Saved entries:
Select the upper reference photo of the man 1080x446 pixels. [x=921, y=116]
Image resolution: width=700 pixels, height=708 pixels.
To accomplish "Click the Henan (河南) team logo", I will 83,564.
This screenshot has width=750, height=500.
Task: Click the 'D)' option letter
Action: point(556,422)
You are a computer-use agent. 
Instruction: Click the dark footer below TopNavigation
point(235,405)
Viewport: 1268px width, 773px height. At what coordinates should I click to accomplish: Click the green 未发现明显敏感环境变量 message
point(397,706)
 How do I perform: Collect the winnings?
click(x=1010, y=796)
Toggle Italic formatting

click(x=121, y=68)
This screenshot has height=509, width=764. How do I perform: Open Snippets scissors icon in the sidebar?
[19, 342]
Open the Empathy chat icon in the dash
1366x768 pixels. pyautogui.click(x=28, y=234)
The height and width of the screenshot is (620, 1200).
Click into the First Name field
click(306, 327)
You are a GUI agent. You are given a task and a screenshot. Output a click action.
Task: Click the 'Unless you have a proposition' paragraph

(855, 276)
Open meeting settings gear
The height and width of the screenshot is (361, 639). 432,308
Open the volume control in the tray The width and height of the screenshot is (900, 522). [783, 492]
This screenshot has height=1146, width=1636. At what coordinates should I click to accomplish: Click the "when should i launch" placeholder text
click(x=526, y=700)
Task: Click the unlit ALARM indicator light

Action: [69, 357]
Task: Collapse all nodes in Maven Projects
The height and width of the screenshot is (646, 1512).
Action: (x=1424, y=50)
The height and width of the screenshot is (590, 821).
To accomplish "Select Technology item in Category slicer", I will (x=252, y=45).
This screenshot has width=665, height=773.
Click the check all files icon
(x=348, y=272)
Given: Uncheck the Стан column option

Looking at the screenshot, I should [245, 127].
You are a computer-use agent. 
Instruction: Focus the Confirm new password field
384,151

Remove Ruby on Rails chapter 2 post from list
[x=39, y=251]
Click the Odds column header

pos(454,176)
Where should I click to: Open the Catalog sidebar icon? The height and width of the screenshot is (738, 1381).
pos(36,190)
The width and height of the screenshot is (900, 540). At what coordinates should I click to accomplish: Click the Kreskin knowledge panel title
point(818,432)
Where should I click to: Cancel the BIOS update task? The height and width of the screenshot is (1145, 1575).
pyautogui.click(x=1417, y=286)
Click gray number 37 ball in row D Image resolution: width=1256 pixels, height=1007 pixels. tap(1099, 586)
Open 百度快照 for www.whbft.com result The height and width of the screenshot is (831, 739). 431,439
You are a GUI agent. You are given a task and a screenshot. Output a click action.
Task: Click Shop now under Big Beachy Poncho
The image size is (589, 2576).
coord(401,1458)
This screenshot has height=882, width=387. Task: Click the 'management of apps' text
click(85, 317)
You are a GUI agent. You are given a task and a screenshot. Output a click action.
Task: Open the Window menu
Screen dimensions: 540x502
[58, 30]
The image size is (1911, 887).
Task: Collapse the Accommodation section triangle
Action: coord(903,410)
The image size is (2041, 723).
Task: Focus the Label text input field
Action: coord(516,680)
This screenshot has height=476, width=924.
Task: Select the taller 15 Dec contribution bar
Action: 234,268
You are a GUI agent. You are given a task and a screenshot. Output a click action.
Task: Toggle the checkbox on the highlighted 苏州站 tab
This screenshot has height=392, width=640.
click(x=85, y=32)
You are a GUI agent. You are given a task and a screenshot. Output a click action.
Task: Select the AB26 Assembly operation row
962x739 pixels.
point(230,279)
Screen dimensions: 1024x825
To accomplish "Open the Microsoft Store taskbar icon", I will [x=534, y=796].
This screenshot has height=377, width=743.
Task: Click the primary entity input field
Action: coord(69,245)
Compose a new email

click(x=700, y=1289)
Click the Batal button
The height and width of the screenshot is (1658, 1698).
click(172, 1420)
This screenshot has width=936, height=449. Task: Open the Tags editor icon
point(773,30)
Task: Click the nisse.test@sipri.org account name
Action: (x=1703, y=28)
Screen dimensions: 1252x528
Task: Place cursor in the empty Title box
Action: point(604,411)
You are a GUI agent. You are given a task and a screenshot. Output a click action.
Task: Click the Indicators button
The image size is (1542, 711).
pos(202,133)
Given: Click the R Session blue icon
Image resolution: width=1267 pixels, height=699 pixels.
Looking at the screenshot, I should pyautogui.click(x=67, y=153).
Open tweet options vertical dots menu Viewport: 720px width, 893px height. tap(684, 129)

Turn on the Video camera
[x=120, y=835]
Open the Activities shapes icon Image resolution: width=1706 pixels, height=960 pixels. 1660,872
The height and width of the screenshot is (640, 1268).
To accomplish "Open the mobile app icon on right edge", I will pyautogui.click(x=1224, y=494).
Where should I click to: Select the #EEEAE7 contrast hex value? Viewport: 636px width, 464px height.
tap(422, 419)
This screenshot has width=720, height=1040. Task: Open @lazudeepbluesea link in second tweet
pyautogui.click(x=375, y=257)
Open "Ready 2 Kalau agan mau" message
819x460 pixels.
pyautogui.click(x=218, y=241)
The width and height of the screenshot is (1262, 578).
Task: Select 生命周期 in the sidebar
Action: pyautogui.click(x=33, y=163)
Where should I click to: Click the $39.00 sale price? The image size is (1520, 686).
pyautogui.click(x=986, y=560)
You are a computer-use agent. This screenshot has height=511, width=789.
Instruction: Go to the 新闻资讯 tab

What to do:
In the records above, find each line that holds the word "menu"; copy all such lines.

Task result:
Task: Open the Window menu
Open tweet options vertical dots menu Viewport: 720px width, 893px height. tap(684, 129)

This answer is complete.